“I was Player of the Year in high school, committed to the University of Tennessee, transferred sophomore year to University of Maryland, where I got my bachelor’s in science,” Wiley-Gatewood said.
The former McDonald’s All-American’s self-bio is exceptionally modest, as her resume matches — if not trumps — that of most professionals. From 2000 to 2004, Wiley-Gatewood nabbed California and CIF Division I Player of the Year honors, and plenty of press and additional notoriety along the way. Her play at Los Angeles-area Lynwood High earned her a full scholarship to the college of her choice.
Chronic knee pain and surgeries, which she’s referred to as “old people knees,” kept Wiley-Gatewood from reaching potential late in her collegiate career and past it. Rather than signing autographs at this stage of the career, she is living out another dream: coaching.

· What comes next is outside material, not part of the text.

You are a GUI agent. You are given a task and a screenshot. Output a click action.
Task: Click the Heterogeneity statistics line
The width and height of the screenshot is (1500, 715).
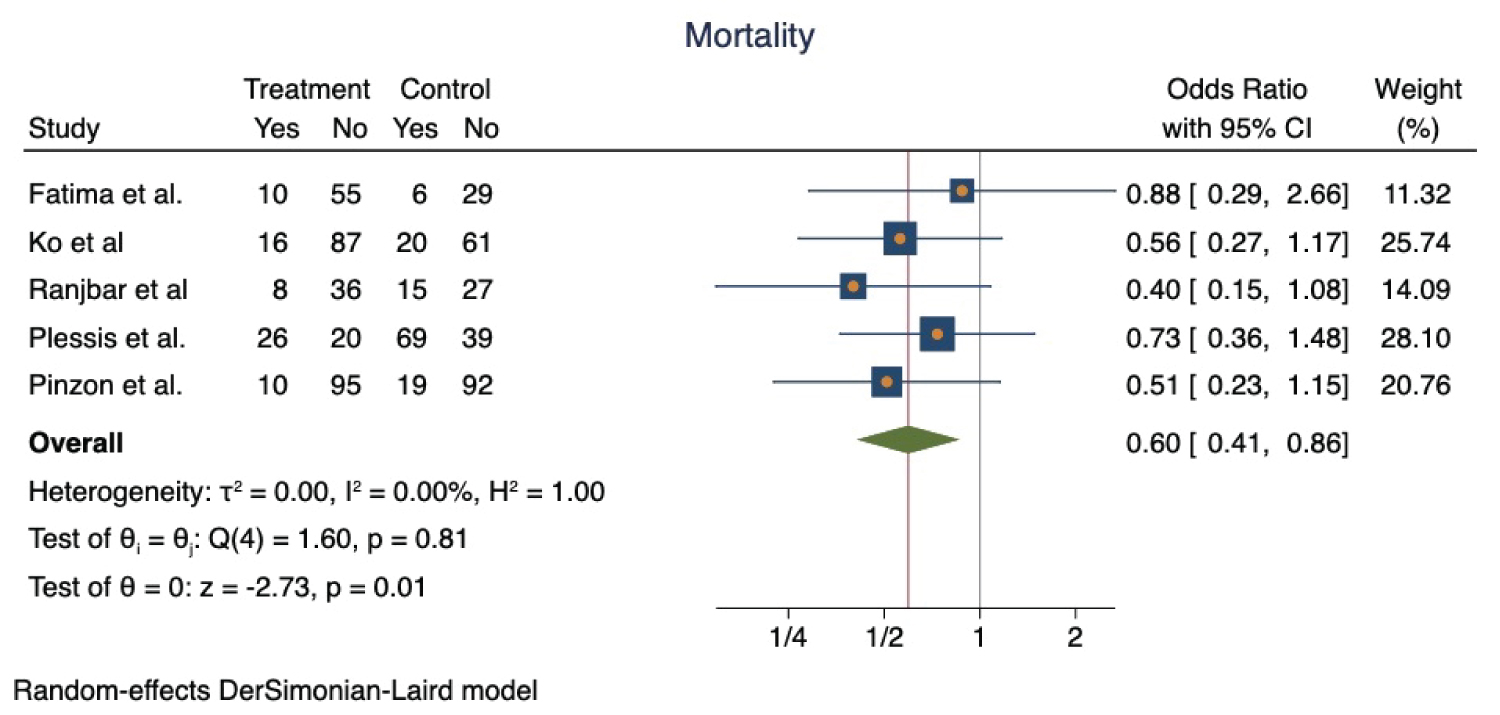316,492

She’s taking the same positive and passionate attitude that helped her succeed in high school and college to Mission Bay’s program, a team that came with a warning label.
“I was very excited because I knew I had a lot of talent [here] and I could develop them to become better players,” Wiley-Gatewood said. “I also knew they needed some kind of discipline because that was what they were known for.”
The disciplinary issues were two-fold.
“To be honest, there was a lot of showing up late,” Wiley-Gatewood said. “There was a lot of arguing on the court and if people come see them now, they’ll see a big difference in them.”
Since mid-November, Wiley-Gatewood has rolled up her sleeves and gone to work.
“We started right away,” Wiley-Gatewood said. “We also played in a tournament. We beat San Diego High, and they are ranked really high in San Diego. We also beat OLP [Our Lady of Peace].
“Last year, Mission Bay had an 11-14 record, which was kind of terrible for a program. So to see us beat San Diego High and OLP, which wins our league, was big for us.”
Wiley-Gatewood attributes team bonding, chemistry and hard work to her team’s early success.
“They are more of a family now, just not individuals,” Wiley-Gatewood said. “They’ve grown as players and as people.”
While the girls are focusing on one game at a time, their season goals are never forgotten. Winning league, for the first time, is a milestone they want to reach.
“I think that we have a great chance to win league this year and to win CIF if we stick together and play together, we’ll be unstoppable. I have great confidence in my team,” she said.
The coach doesn’t mind she has no seniors to her name.
“I think that’s a wonderful thing. I have two years to develop this team,” Wiley-Gatewood said. “I am glad I don’t have any seniors, so I can develop them for two years.”
With youth on their side, Wiley-Gatewood is looking for two specific players to step up to the leadership role.
“Birteesha Solomon [sophomore] is one and Keyhandra Cannon [junior] is another,” Wiley-Gatewood said. “These are my top players on this team. What I am looking for out of them is to lead their teammates and be a good example. They have the leadership, they do. But when they are down on themselves, the team gets down. I need to teach them to stay positive, always.”
The former high school basketball prodigy is also teaching the girls a new style of play.
“We are an uptempo team. We love to rebound and push the ball,” she said. “We are definitely not a setup team. Whoever gets the ball goes, which makes our team so special because everyone can play different positions. I am trying to prepare them for the next level.”
Wiley-Gatewood knows all about a high level of play, but she’s looking forward, not back.
“And, I am just grateful to be a part of their lives, because they are a great group of girls,” Wiley-Gatewood said. “I am just glad to be here.”